While we all strive for those 7-9 hours of shut-eye, don't underestimate the power of sleep regularity. Prioritizing a consistent sleep schedule could be the key to unlocking better health, mood, and overall well-being. So, let's make sleep regularity our new sleep obsession!


 

References:


Cappuccio FP, D'Elia L, Strazzullo P, Miller MA. Sleep duration and all-cause mortality: a systematic review and meta-analysis of prospective studies. Sleep. 2010 May;33(5):585-92. doi: 10.1093/sleep/33.5.585. PMID: 20469800; PMCID: PMC2864873.


Trivedi R, Man H, Madut A, Mather M, Elder E, Dhillon HM, Brand A, Howle J, Mann G, DeFazio A, Amis T, Cain SW, Phillips AJK and Kairaitis K (2021) Irregular Sleep/Wake Patterns Are Associated With Reduced Quality of Life in Post-treatment Cancer Patients: A Study Across Three Cancer Cohorts. Front.

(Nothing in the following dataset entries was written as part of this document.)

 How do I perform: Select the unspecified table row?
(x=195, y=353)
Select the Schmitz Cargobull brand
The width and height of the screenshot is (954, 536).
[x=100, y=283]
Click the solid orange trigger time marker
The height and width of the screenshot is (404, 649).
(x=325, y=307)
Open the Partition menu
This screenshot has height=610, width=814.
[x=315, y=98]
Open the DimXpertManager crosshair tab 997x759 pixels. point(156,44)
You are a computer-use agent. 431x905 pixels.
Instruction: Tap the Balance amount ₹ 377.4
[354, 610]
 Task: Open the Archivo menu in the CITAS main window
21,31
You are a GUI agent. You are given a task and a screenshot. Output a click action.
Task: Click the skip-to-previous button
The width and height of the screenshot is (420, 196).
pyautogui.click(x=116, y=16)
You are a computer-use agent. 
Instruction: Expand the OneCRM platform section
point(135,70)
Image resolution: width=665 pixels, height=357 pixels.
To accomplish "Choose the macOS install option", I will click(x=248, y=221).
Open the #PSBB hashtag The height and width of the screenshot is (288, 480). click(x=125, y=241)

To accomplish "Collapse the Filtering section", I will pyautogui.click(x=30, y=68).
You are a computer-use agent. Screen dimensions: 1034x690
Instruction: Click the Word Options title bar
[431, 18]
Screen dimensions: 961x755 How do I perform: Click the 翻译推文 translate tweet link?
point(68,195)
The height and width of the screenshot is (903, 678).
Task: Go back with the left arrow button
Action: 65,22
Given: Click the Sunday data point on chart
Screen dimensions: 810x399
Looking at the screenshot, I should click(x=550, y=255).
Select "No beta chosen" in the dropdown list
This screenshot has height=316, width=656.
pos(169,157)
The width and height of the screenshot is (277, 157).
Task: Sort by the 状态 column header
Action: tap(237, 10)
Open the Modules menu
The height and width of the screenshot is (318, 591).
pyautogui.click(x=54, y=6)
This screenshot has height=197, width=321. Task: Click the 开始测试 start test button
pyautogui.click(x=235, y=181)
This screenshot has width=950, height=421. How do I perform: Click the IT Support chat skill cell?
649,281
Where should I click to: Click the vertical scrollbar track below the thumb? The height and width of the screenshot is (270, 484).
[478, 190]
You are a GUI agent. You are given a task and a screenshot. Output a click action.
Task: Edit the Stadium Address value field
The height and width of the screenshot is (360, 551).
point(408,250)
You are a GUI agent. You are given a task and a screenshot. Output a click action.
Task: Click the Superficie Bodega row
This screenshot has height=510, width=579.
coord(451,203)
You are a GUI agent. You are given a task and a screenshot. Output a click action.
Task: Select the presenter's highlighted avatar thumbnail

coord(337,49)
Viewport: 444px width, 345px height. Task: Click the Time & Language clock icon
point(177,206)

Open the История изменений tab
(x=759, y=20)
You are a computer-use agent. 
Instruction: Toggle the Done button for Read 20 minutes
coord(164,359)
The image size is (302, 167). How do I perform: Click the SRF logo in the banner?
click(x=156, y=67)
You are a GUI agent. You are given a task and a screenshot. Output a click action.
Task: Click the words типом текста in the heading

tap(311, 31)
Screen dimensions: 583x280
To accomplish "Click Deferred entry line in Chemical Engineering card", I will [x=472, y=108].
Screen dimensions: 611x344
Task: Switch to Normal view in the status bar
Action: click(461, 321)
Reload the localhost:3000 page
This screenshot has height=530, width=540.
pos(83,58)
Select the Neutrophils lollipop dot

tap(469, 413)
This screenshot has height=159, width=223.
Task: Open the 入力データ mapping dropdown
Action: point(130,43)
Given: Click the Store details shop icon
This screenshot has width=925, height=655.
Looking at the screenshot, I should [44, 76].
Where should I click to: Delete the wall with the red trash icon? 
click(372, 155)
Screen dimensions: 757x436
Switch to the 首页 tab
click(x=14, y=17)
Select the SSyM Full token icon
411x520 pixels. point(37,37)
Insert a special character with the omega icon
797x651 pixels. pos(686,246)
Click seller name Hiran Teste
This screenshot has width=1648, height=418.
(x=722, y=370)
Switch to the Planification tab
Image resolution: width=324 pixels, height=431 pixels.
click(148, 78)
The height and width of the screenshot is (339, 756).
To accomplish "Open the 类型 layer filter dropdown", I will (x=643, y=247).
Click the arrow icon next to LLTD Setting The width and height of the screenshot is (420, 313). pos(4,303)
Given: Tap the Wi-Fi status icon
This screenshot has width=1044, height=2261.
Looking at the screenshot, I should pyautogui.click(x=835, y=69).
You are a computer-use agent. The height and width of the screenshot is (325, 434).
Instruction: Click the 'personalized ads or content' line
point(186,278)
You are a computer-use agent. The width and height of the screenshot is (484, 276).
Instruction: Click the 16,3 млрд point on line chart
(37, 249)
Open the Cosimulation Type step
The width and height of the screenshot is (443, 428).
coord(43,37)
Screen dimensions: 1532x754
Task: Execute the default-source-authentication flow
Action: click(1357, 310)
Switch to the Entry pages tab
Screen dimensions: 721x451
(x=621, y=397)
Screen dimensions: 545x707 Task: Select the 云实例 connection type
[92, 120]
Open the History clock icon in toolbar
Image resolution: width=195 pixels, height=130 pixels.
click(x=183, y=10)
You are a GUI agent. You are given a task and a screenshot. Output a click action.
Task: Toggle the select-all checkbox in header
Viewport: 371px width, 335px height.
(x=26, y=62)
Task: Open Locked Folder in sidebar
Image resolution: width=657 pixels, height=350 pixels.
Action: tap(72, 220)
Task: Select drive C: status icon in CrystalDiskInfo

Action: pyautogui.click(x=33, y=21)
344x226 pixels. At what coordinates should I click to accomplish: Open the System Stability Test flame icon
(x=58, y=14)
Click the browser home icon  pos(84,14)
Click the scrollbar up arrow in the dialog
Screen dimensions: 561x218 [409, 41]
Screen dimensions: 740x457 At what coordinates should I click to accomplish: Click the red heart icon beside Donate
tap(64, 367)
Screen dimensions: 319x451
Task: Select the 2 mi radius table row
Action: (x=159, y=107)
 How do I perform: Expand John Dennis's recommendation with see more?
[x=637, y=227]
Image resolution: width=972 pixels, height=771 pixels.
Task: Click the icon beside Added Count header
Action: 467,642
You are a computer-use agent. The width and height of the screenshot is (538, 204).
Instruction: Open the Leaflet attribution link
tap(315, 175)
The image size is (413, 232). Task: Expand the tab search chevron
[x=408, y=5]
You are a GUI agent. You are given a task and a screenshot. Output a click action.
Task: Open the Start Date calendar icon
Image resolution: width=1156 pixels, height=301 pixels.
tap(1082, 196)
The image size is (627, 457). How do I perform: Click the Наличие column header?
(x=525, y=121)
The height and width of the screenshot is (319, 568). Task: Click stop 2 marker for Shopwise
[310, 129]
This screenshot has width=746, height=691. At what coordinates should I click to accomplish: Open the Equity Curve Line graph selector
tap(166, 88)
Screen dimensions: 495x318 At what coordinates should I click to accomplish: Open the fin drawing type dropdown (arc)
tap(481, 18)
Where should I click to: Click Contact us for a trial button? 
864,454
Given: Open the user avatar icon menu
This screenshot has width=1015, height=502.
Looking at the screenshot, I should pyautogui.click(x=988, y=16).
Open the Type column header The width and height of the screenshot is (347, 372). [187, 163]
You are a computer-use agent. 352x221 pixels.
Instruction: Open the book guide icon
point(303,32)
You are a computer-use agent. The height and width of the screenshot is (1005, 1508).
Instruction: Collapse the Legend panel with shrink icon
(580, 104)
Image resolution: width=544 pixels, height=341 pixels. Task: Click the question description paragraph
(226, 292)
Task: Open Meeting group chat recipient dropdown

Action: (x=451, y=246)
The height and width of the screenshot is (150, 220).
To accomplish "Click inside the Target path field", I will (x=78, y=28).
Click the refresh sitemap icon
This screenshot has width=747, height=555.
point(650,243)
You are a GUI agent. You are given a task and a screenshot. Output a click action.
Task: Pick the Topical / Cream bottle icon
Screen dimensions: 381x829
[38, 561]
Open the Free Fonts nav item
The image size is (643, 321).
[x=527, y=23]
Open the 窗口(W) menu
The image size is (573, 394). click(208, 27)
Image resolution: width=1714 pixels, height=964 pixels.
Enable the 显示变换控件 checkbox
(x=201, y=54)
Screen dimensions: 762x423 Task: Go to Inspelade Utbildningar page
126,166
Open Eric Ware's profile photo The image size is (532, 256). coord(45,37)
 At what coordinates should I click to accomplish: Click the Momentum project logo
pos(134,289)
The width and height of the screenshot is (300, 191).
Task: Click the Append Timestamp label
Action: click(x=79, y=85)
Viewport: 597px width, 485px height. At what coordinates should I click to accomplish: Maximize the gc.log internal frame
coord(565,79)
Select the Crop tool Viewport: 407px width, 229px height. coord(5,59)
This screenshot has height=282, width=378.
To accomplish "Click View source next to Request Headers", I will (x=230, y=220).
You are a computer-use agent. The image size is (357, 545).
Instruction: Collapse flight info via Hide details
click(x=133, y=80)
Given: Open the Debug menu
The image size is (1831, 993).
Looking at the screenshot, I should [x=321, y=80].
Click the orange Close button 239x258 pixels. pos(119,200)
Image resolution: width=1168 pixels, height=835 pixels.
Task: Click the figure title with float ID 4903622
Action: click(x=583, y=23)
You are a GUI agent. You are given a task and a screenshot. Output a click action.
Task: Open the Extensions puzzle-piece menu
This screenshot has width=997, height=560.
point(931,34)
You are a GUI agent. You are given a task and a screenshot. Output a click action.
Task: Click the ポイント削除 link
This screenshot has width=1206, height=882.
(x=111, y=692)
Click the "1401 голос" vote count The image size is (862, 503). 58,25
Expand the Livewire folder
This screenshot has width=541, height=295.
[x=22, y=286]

Neurosci. 15:700923. doi: 10.3389/fnins.2021.700923


Pye J, Phillips AJ, Cain SW, Montazerolghaem M, Mowszowski L, Duffy S, Hickie IB, Naismith SL. Irregular sleep-wake patterns in older adults with current or remitted depression. J Affect Disord. 2021 Feb 15;281:431-437. doi: 10.1016/j.jad.2020.12.034. Epub 2020 Dec 11. PMID: 33360364.


Fishbein AB, Knutson KL, Zee PC. Circadian disruption and human health. J Clin Invest. 2021 Oct 1;131(19):e148286. doi: 10.1172/JCI148286. PMID: 34596053; PMCID: PMC8483747.